Hakim membalas sinis, “Memalukan! Tuan adalah cendekiawan yang diakui masyarakat. Dan Tuan memilih kekayaan daripada kebijaksanaan?”

Nashruddin balik bertanya, “Kalau pilihan Tuan sendiri?”

Hakim menjawab tegas, “Tentu saya memilih kebijaksanaan.”

Nashruddin berkata, “Terbukti, semua orang memilih untuk memperoleh apa yang belum dimilikinya.

Ibrah yang bisa kita petik dari kisah humor sufi di atas antara lain adalah adab mengkritik.

Tak ada gading yang tak retak. Sesungguhnya kesalahan dan kekhilafan merupakan sifat yang melekat pada setiap diri anak-cucu Adam. Tidak ada seorang pun yang ma'shum selain para nabi dan rasul. Oleh karena itu, setiap manusia mestinya terbuka terhadap kritik.

Meski demikian, ada etika yang patut diperhatikan oleh setiap pihak yang ingin mengkritik pihak yang dipandang bersalah. Antara lain:

 Pertama, kritikan harus didasarkan pada ilmu.
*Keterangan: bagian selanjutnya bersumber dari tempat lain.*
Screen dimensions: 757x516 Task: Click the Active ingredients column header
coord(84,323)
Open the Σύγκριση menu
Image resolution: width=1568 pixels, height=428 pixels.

Syaikhul Islam Ibnu Taimiyah rahimahullah mengatakan, "Hendaknya setiap orang yang melakukan amar ma'ruf nahi mungkar adalah seorang yang alim terhadap apa yang ia katakan."

Kedua, kritikan disampaikan dengan lembut dan santun. Kelembutan dan kesantunan dalam setiap perkara akan mendatangkan kemudahan. Bersikap lembut adalah hukum yang paling mendasar dalam mengkritik, apalagi pihak yang dikritik adalah seorang tokoh yang memiliki pengikut. Bahkan kepada Fir’aun pun, Allah SWT memerintahkan Nabi Musa dan Nabi Harun alaihimassalam untuk menyampaikan kebenaran dengan lemah lembut, “Maka berbicaralah kalian berdua kepadanya (Fir`aun) dengan kata-kata yang lemah lembut, mudah-mudahan ia ingat atau takut.” – QS Tha-Ha (20): 44.

Dalam mengkritik, bukan hanya substansi yang diutamakan, cara mengkritiknya pun harus dipertimbangkan. Untuk menyampaikan substansi “Tuan belum bijaksana”, Nashrudin tidak mengatakannya demikian, melainkan dengan adab yang halus dan tidak langsung, seperti kalimat di atas, “Terbukti, semua orang memilih untuk memperoleh apa yang belum dimilikinya.”

Ibrah selanjutnya, ucapan Nasruddin, “Bukan manusia yang harus mematuhi hukum, tetapi justru hukumlah yang harus disesuaikan dengan kemanusiaan”, merupakan ungkapan yang mengandung makna mendalam, menghimpun satu intisari penting dalam Islam.

Ungkapan ini bukanlah bermakna bahwa hukum boleh direkayasa untuk kepentingan individu atau kelompok tertentu, melainkan bahwa hukum tidak lain diperuntukkan bagi kebaikan dan maslahat manusia. Itulah sebabnya, sebelum segala sesuatunya, hendaklah seorang penegak hukum dan semisalnya, terutama para muballigh, asatidz, guru, dan lain-lain, mengetahui hakikat manusia dan kemanusiaan itu sendiri, agar tidak salah, terutama, dalam menyikapi dan memperlakukan munusia.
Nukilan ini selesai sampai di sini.